発熱や発疹が特徴のウイルス感染症「サル痘」について、厚生労働省は29日、感染症部会を開き、感染者との接触リスクが高い医療従事者らに対するワクチン接種について準備を進める方針を示した。従来はアフリカの風土病とされてきたが、5月以降、欧米を中心に感染が拡大。これまでに国内での感染例は確認されておらず、出席した専門家は「潜伏期間が比較的長く、診断が遅れると感染が広がりやすい」と指摘した。
サル痘は7~21日(平均12日)の潜伏期間を経て発症。初期症状は発熱や悪寒、背中の痛みなどで発熱後1~3日で顔や手足に発疹が出る。多くは2~4週間で自然に回復するが、小児らで重症化することもあるという。主な感染経路は飛沫(ひまつ)・接触感染で、英国の報告では、多くの症例が男性同士で性交渉を行う男性だった。
世界保健機関(WHO)によると、今年に入り22日時点で50カ国・地域で3413例を確認。英国793例、ドイツ521例、スペイン520例、ポルトガル317例、米国142例などとなっているが、死者はナイジェリアでの1人にとどまっている。WHOは23日の緊急委員会を踏まえ、現時点の緊急事態宣言は見送った。
厚労省によると、日本国内では感染症法で狂犬病などと同じ「4類感染症」に分類され、医師は患者発生時の届け出が義務付けられている。ただ、集計が始まった平成15年以降、海外からの輸入症例を含め、患者の報告はない。
基本は対症療法で、海外で承認された治療薬については、厚労省は臨床研究法に基づく特定臨床研究として国内で使用できる仕組みを構築。現状では国立国際医療研究センター(東京都新宿区)のみだが、厚労省側は29日の部会で「大都市圏の医療機関を追加することを検討している」と説明した。
厚労省は自治体などに患者の発生に備えて医療機関の受け入れ態勢を確保するよう要請。国立感染症研究所で検査が可能だが、各地域での発生に備え、各地の地方衛生研究所にも検査試薬を配布し、体制の整備を図っている。
予防策では、天然痘ワクチンが約85%の発症予防効果があるとされる。ただ、日本では昭和51年以降、天然痘ワクチンの定期接種は行われていない。
ワクチンは患者発生時には家族やパートナーといった濃厚接触者らが発症・重症化予防を目的に、臨床研究の枠組みで接種できる。厚労省側は部会で、患者に接触する可能性が高い医療従事者らへの事前接種を検討する方針を提示、対象者の把握など準備を進めるとした。
東京医科大の濱田篤郎特任教授(渡航医学)によると、流行しているのは重症化しにくいタイプで飛沫では感染しにくい。患者と濃密な接触をしないようにすれば感染リスクは低いという。濱田氏は「一気に広がる可能性は低いが、診断した経験がない医師がほとんど。早期発見のために、患者が受診するであろう皮膚科などに注意喚起しておく必要がある。検査体制も主要都市で構築しておくべきだ」と指摘した。

**課題**:
次の1.~3.がサル痘についての本文と合っているか、「はい」か「いいえ」で答え、判断の決め手となる本文の語句をそのまま引用してください。
1. サル痘の潜伏期間は平均12日である。
2. WHOは23日の緊急委員会を踏まえ、緊急事態宣言を出した。
3. 日本では平成15年以降、海外からの輸入症例として患者が報告されている。

**提供データ**:

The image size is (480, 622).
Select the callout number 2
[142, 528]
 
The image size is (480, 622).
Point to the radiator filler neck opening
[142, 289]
==
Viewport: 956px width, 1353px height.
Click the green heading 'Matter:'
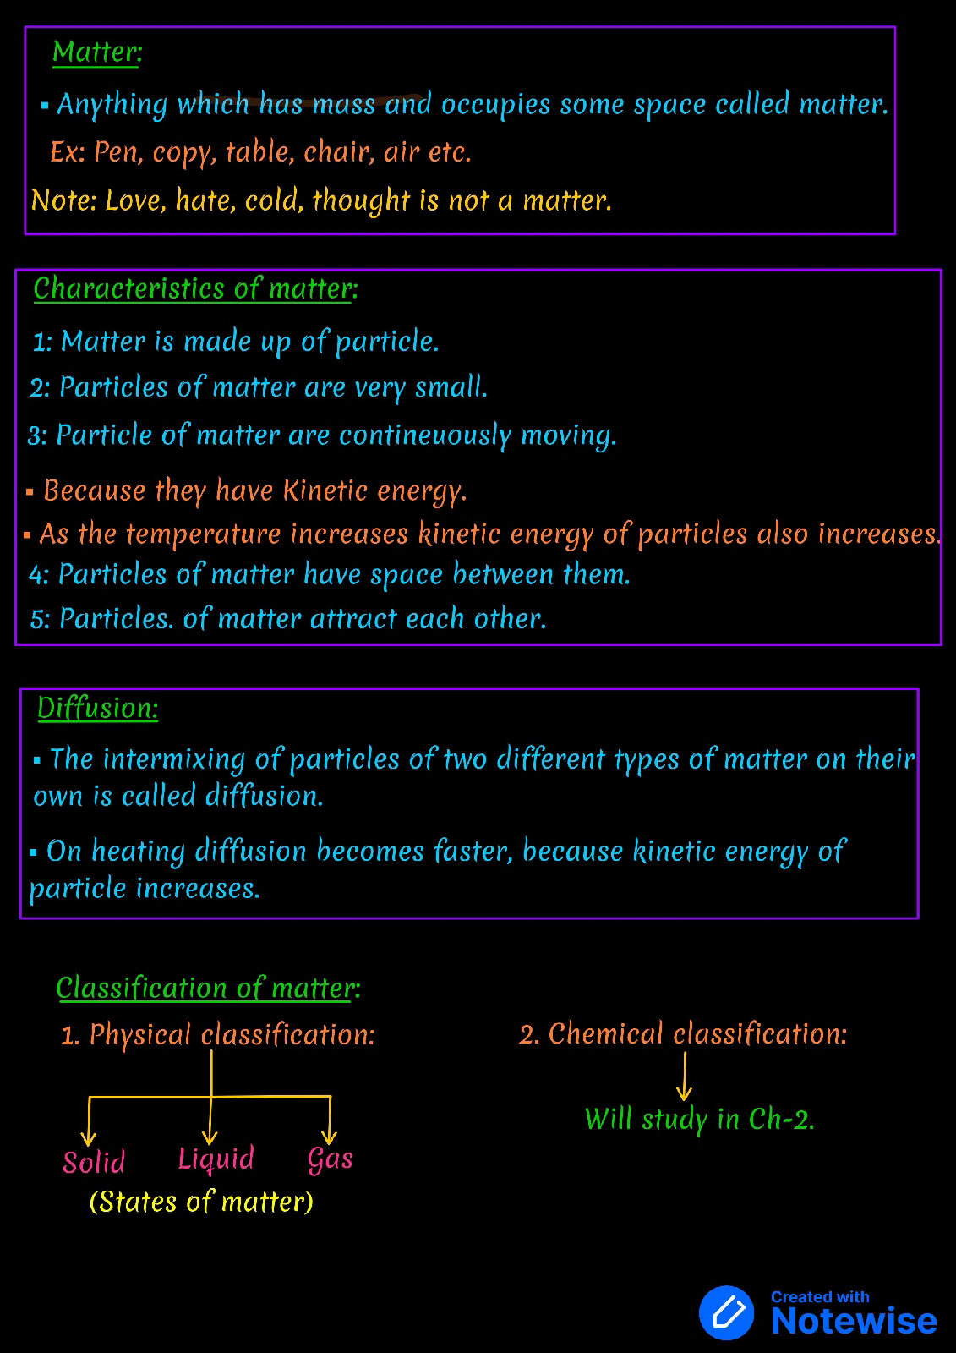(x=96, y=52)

**解答欄**:
1. はい。「7~21日(平均12日)の潜伏期間を経て発症」
2. いいえ。「現時点の緊急事態宣言は見送った」
3. いいえ。「海外からの輸入症例を含め、患者の報告はない」